[SELECTION]
********

Points between clusters map to nothing recognisable. Sample a random point from the latent space and decode it — you get garbage. The autoencoder learned to encode and decode, but it never learned to fill the space meaningfully.

You can’t generate from it. You can’t interpolate smoothly. The manifold is there, but it’s fragmented.

This is the problem VAEs solve.

Variational Autoencoders: Encoding to a Distribution

The 2013 Paper

Kingma & Welling’s Auto-Encoding Variational Bayes (2013) reframed the problem entirely. Instead of asking “what point in latent space represents this input?”, they asked:

“What distribution over latent space is consistent with this input?”

The encoder no longer outputs a single vector $z$. It outputs the parameters of a Gaussian — a mean $\mu$ and a variance $\sigma^2$.

\[q_\phi(z | x) = \mathcal{N}(z; \mu_\phi(x), \sigma^2_\phi(x))\]

Then $z$ is sampled from that distribution, and the decoder reconstructs from the sample.

graph LR
    x["Input x"] --> enc["Encoder f_φ"]
    enc --> mu["μ(x)"]
    enc --> sig["σ²(x)"]
    mu --> sample["Sample z ~ N(μ, σ²)"]
    sig --> sample
    sample --> dec["Decoder g_θ"]
    dec --> xhat["Reconstruction x̂"]

    style sample fill:#e8f5e8,stroke:#2e7d32,stroke-width:2px,color:#000
    style mu fill:#fff3e0,stroke:#f57c00,stroke-width:2px,color:#000
    style sig fill:#fff3e0,stroke:#f57c00,stroke-width:2px,color:#000

Why This Fixes the Latent Space

By encoding to a distribution rather than a point, the VAE is forced to make nearby regions of latent space decode to similar things. The variance $\sigma^2$ acts as a regulariser — if the encoder tries to collapse to a point (variance → 0), the KL term in the loss penalises it.

The result: a continuous, smooth latent space where you can sample anywhere and get something meaningful.

The VAE Loss: Two Terms

The VAE loss — derived from the Evidence Lower Bound (ELBO) — has two parts:

\[\mathcal{L}_{VAE} = \underbrace{\mathbb{E}_{q_\phi(z|x)}[\log p_\theta(x|z)]}_{\text{Reconstruction loss}} - \underbrace{D_{KL}(q_\phi(z|x) \| p(z))}_{\text{KL divergence}}\]

Reading it left to right:

Reconstruction loss: on average over samples of $z$, how well does the decoder reconstruct $x$? This is the same pressure as the standard autoencoder.

********

[DATASET CONTENT]

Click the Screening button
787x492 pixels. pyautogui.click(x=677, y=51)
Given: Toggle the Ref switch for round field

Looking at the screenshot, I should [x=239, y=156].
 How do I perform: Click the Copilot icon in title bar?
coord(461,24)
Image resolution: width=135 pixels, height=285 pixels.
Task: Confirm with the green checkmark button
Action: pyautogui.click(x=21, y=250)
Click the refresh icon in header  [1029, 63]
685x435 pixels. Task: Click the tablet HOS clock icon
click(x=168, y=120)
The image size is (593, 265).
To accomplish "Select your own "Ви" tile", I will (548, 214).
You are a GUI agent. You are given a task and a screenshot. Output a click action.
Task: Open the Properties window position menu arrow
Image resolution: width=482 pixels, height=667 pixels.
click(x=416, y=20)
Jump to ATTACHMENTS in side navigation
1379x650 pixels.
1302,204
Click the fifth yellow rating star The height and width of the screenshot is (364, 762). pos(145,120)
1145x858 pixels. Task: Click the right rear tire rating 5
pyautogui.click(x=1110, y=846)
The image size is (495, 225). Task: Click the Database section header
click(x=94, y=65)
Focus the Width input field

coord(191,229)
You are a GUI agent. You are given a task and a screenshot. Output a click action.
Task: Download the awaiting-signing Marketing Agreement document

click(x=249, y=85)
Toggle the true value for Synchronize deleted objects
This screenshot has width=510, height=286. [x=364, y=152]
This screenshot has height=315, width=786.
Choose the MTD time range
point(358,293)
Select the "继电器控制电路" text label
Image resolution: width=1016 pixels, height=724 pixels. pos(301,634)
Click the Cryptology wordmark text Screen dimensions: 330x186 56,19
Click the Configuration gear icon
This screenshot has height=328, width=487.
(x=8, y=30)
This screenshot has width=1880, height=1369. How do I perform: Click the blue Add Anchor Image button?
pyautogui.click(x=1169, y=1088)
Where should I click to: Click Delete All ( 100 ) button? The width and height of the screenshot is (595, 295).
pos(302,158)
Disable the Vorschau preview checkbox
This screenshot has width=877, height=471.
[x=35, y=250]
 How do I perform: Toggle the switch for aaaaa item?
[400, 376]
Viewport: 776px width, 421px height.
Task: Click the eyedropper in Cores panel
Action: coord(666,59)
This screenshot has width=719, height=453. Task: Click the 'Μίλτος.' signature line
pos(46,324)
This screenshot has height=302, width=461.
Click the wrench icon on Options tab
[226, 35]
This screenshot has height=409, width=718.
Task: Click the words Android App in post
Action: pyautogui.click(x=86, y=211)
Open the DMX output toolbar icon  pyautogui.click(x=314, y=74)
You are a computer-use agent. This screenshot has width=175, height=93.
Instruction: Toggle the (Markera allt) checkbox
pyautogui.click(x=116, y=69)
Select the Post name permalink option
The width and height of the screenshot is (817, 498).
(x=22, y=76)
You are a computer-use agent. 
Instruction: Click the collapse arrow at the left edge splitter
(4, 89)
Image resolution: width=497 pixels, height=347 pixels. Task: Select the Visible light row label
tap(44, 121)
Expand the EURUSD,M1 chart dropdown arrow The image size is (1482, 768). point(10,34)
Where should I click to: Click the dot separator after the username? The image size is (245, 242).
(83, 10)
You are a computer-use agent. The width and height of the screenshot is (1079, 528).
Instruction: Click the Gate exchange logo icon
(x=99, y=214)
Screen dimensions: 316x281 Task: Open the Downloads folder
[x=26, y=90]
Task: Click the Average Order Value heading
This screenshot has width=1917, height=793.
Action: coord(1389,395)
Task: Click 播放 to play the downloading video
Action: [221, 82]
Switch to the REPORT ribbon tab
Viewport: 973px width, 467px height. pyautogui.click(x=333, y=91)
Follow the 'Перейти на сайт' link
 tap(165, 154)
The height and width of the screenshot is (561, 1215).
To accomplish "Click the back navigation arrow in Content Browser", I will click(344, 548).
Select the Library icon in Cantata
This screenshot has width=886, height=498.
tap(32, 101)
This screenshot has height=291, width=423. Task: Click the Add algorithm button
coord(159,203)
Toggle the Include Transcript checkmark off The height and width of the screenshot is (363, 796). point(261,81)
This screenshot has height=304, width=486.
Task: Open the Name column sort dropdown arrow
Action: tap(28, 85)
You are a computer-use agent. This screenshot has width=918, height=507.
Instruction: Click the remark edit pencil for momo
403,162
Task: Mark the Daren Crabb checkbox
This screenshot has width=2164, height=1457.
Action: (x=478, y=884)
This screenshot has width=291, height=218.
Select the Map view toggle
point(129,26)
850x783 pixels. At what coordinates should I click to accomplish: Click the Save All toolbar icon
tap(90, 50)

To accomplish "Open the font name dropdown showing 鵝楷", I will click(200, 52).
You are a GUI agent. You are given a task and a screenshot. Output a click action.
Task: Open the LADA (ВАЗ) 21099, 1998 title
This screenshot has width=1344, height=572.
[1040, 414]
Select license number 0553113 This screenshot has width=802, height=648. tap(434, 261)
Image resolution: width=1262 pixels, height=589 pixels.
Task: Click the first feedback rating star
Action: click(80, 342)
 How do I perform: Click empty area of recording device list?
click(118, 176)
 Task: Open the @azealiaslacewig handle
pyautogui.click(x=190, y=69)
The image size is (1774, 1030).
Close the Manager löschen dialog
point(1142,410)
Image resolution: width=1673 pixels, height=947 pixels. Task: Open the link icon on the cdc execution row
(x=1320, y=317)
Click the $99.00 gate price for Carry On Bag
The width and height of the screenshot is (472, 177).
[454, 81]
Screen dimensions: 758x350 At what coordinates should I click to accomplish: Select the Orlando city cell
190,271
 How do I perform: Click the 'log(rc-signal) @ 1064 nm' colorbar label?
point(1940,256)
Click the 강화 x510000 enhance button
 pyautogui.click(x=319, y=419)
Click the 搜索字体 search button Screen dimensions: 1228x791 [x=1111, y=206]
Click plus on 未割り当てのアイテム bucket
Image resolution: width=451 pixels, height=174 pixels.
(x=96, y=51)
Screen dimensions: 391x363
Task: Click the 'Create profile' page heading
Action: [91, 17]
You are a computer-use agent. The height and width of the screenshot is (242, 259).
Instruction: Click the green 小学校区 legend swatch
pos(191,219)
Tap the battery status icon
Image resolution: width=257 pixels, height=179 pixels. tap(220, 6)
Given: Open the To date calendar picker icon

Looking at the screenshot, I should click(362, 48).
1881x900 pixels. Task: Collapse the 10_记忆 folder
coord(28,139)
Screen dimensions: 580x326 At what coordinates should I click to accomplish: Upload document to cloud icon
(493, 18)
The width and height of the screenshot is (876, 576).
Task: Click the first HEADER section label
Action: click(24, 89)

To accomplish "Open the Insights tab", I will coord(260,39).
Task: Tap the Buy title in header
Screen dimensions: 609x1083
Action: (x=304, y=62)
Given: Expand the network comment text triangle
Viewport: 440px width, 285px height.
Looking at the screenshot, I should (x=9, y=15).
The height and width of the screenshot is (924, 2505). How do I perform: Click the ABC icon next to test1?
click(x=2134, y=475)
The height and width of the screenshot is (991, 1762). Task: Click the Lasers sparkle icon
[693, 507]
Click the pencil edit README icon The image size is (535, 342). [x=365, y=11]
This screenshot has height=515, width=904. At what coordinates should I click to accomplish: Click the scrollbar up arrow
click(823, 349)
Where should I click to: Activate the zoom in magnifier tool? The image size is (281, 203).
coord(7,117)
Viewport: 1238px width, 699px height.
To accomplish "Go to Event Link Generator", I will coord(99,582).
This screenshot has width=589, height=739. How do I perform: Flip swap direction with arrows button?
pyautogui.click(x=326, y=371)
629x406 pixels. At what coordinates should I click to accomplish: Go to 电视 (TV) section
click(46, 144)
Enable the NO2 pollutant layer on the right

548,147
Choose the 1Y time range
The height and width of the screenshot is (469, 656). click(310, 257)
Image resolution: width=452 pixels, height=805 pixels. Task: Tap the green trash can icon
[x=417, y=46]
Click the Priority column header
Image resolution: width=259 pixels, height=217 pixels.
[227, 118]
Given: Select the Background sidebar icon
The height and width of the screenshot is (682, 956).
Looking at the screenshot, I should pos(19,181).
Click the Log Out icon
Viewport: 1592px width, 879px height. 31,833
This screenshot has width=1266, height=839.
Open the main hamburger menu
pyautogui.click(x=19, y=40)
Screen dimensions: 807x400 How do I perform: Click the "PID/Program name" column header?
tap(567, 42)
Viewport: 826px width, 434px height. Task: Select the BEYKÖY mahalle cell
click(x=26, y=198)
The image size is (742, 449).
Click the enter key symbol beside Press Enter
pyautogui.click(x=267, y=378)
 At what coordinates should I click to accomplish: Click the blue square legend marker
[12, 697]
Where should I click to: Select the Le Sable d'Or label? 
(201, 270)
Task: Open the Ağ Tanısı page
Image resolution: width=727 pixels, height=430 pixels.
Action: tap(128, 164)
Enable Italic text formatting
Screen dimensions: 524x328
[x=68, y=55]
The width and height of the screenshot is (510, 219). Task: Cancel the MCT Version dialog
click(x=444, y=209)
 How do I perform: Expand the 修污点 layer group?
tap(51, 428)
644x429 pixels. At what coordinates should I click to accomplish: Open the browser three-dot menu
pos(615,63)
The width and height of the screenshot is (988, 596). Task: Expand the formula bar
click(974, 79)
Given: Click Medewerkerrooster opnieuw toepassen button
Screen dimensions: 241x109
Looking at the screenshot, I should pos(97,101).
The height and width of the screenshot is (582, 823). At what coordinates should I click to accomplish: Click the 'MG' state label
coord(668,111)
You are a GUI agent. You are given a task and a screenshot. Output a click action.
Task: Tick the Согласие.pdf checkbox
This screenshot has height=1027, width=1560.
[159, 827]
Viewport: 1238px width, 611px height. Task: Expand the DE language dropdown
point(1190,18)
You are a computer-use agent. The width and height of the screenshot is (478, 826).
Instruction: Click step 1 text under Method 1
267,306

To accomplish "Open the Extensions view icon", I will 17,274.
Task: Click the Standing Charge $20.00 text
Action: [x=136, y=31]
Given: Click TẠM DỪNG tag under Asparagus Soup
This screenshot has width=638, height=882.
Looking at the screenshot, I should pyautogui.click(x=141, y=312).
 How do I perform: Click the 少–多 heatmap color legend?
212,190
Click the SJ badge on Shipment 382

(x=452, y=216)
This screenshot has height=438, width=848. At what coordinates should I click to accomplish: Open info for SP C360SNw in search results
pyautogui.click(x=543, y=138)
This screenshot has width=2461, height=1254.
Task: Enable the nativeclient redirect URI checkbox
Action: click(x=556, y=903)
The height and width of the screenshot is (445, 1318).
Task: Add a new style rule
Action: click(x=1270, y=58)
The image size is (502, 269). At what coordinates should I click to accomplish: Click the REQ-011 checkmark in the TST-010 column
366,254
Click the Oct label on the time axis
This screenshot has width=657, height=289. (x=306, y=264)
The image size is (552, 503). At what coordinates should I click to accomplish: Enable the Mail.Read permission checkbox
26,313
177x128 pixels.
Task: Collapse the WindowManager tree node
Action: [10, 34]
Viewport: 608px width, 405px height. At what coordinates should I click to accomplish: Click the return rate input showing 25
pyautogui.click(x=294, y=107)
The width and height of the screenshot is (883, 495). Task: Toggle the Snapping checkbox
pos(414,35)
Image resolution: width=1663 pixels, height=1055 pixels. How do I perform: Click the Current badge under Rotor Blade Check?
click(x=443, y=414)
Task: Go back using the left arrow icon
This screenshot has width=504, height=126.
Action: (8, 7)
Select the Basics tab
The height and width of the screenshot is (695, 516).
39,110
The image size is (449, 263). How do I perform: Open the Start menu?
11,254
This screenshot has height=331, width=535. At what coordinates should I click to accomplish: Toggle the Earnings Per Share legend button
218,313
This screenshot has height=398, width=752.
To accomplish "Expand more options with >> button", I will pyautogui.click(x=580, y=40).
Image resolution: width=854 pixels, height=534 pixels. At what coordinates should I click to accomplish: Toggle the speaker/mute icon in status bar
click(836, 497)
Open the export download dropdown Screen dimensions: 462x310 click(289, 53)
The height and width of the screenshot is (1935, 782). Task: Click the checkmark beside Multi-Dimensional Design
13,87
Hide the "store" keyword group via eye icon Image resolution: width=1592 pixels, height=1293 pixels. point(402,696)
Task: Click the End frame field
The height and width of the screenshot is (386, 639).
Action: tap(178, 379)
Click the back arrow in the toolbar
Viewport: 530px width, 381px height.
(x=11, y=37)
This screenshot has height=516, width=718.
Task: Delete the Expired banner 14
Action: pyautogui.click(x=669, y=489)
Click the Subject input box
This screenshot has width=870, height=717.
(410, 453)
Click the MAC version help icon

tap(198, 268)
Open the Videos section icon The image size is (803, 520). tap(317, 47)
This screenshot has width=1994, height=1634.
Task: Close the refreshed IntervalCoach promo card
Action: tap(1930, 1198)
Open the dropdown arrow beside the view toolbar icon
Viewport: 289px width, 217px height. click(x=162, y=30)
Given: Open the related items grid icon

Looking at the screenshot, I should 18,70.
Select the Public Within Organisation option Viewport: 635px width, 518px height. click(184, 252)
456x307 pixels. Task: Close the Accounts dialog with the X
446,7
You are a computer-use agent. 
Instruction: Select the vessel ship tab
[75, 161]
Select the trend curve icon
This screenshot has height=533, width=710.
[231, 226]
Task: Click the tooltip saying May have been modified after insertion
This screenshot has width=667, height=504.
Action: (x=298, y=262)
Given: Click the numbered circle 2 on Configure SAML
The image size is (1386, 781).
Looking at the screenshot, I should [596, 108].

********

[WHAT IS ASKED] In the variational autoencoder passage, what does the encoder output instead of a single vector z?

[RESULT] The parameters of a Gaussian: a mean μ and a variance σ².